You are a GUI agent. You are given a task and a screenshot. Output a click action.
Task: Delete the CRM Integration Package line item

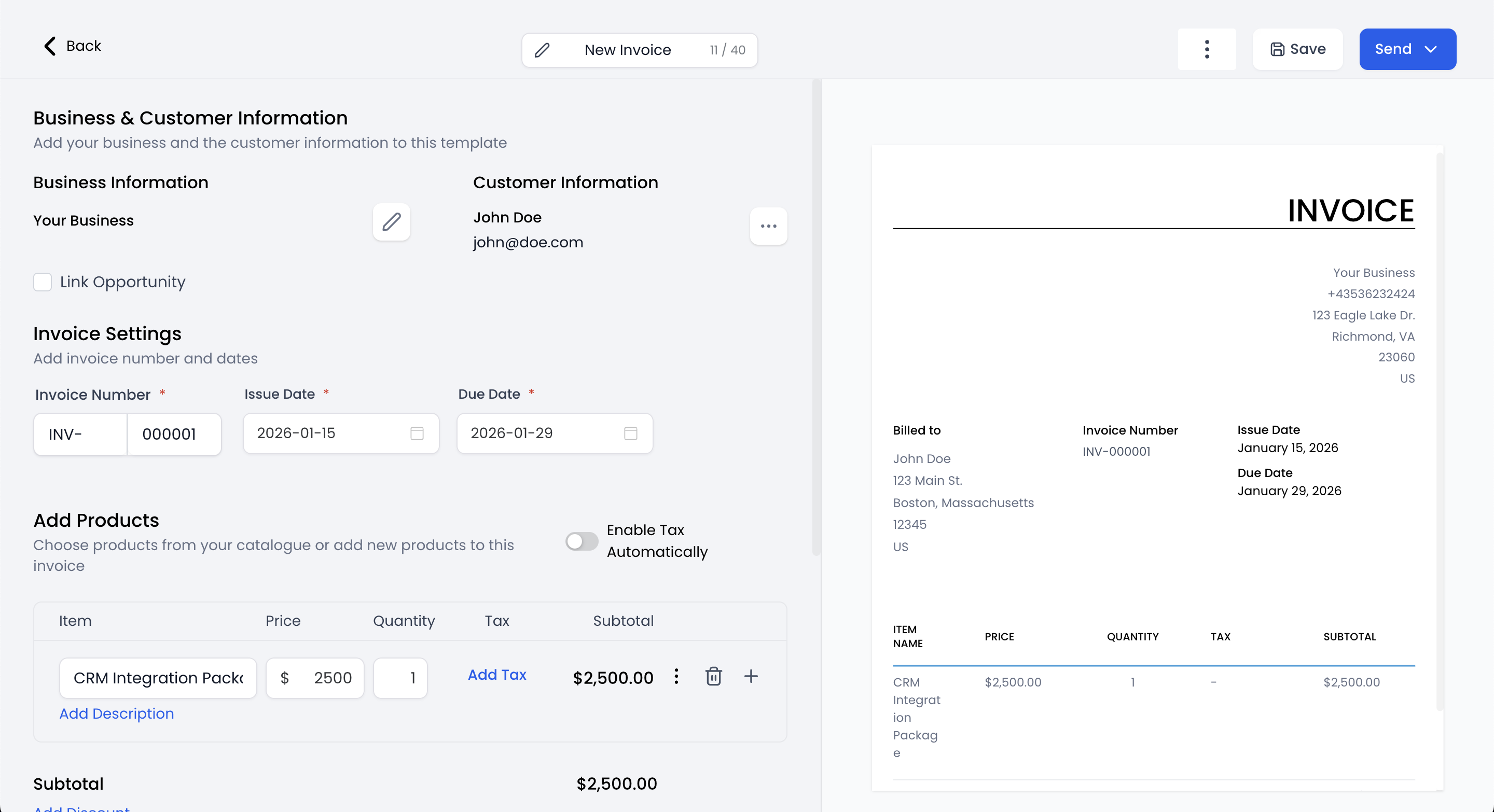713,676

==

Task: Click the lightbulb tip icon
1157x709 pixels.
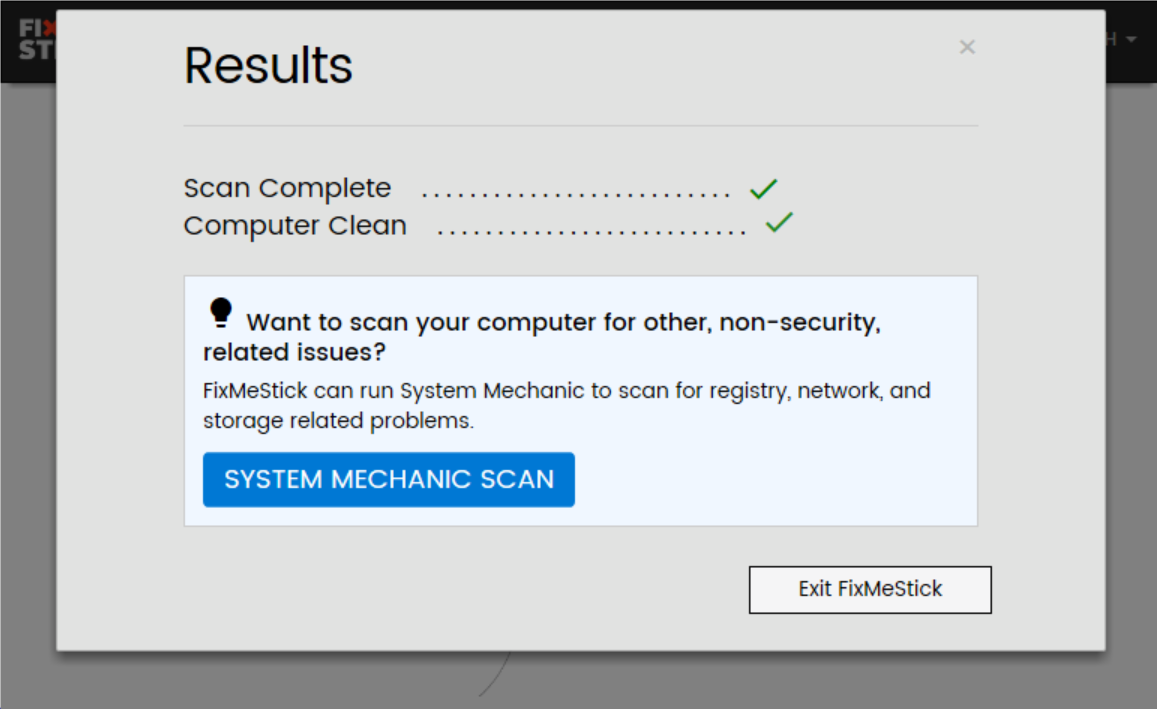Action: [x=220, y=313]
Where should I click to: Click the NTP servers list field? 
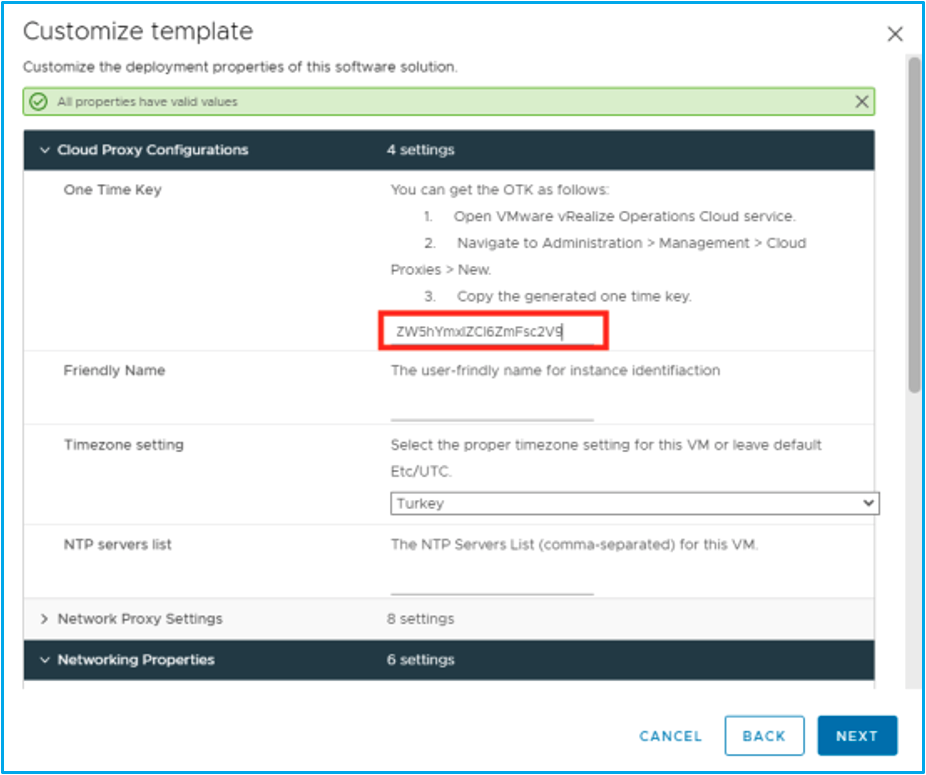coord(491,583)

• [Problem description]: Lay out everything from the line containing "Where should I" down to the line containing "coord(491,583)", both included, as a JSON list of strings with one string per line and blank lines omitted. Leave the pictures out of the answer.

• [Expected output]:
[
  "Where should I click to: Click the NTP servers list field? ",
  "coord(491,583)"
]